Minister of Agriculture and Food Security, Senator Abubakar Kyari, has stated that President Bola Tinubu’s emergency measures on food security have started yielding results, insisting that food prices in the country “have crashed.”
Kyari made the remarks on Friday morning while speaking on Arise News ‘Day Break’ programme, where he defended the administration’s strategy of combining production support with temporary importation to address what he described as deep-rooted “structural imbalances” in Nigeria’s agriculture sector.
“There are tools if you want to take care of the structural imbalances in the agricultural sector,” Kyari said.
“I have said it before—even the former President of the African Development Bank during his tenure, he also imported. There are tools to manage what you already have.”
He noted that Tinubu inherited a difficult situation in 2023 when the president declared a state of emergency on food security, describing it as a “clarion call” to rescue the sector.
“President Bola Ahmed Tinubu came at a time when there was huge structural default in terms of food security and that is why he had to declare the clarion call and emergency on food security in July 2023,” the minister explained.

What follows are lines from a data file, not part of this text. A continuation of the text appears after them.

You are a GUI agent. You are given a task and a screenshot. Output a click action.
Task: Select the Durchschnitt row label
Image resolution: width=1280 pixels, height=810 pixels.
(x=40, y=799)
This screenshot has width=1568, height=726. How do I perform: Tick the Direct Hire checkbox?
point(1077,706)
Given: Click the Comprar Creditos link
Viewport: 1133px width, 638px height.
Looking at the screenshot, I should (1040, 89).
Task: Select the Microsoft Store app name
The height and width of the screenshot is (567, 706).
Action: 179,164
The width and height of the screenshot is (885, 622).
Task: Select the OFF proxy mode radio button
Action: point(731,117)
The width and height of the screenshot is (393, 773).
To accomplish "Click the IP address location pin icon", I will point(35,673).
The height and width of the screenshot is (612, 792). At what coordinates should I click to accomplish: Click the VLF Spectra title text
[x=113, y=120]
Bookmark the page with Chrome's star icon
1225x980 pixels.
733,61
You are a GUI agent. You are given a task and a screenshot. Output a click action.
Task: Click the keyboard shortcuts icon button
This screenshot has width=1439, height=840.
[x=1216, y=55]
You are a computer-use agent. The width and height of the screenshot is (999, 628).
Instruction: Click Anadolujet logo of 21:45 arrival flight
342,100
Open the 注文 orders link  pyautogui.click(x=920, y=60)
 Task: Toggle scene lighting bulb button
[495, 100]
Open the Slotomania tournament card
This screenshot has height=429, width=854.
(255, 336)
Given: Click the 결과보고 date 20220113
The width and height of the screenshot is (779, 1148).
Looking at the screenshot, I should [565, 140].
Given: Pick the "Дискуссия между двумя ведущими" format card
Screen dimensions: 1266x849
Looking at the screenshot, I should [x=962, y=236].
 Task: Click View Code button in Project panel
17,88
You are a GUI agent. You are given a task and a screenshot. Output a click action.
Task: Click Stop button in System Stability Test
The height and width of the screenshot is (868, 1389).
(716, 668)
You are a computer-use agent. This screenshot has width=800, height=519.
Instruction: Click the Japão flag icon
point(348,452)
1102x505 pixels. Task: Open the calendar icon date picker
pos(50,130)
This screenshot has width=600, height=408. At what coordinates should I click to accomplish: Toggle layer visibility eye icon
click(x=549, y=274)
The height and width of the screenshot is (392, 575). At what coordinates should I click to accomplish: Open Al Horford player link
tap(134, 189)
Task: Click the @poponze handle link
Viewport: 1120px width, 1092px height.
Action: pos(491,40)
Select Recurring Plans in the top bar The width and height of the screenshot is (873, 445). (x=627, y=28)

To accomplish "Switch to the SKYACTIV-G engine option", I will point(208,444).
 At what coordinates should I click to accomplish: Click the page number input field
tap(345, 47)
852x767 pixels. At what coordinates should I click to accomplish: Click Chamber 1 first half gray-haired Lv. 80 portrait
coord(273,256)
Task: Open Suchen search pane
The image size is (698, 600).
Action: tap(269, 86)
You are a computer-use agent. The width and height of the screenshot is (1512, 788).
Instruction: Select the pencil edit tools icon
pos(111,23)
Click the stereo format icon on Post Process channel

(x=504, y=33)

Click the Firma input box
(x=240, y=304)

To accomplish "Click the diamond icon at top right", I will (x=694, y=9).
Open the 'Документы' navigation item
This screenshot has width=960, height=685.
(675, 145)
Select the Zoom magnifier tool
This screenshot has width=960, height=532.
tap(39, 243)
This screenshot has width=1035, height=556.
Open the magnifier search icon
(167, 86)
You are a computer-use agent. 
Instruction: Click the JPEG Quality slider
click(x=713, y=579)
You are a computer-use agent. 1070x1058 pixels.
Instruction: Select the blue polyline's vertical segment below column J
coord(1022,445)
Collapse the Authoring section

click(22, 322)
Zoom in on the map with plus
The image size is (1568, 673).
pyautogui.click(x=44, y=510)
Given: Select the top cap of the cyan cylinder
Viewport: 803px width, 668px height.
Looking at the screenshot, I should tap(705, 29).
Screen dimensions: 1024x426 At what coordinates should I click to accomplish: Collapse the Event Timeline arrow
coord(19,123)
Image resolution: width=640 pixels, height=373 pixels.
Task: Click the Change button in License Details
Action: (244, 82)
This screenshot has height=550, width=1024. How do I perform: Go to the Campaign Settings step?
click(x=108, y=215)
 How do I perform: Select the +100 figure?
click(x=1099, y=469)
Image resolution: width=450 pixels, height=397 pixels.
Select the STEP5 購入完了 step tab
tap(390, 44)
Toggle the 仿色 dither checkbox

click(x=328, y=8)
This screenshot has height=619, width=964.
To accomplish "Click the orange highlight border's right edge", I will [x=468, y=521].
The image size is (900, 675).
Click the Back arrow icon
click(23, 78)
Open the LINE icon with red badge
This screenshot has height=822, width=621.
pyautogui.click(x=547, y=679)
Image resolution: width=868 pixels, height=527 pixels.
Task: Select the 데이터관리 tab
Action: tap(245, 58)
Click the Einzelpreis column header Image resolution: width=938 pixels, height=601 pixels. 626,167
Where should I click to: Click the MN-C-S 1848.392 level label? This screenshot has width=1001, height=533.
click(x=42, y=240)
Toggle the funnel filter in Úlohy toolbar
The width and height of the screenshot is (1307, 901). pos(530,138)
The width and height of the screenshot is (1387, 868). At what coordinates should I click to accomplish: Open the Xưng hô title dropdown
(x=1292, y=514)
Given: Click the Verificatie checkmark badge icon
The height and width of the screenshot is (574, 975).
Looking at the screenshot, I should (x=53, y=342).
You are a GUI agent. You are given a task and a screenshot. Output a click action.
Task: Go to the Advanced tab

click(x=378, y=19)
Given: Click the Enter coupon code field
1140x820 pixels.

“Food availability, food security is a matter of entrepreneurial availability, supply and demand. In Nigeria so much availability and demand were not there, and part of the reason for the intervention was to ramp up production and at the same time import to make up the difference, because we do not have absolute production for all food crops that we have. Rice, for example—we have about 15% gap in what we can supply and what we have in the country.”
Kyari clarified that the temporary importation window introduced by the government was meant to stabilise prices without discouraging local farmers.
“The importation window was only for six months, and it has come and gone. And that was the amount that was demanded. When you look at the global demand field, it is not enough to make farmers discouraged with agricultural production,” he said.
The minister highlighted some of the interventions rolled out alongside imports, including large-scale fertiliser distribution.
“For example, while that was going on, President Bola Ahmed Tinubu ordered the Central Bank to release 2 million bags of fertiliser to the Federal Ministry of Agriculture for onward delivery free of charge at zero cost, and that was done,” Kyari disclosed.
“So at the end of the day, when you look at it, there were so many interventions. We had so many programmes that supported farmers with fertiliser at 50%. So, there was a lot of production in 2024.”
The minister concluded by stressing that the interventions had already begun to impact the market positively.
“I could say boldly that prices have crashed,” Kyari declared.
Kyari’s comments came as a direct response to President Tinubu’s fresh order to a Federal Executive Council (FEC) committee to “crash food prices” through swift and coordinated measures.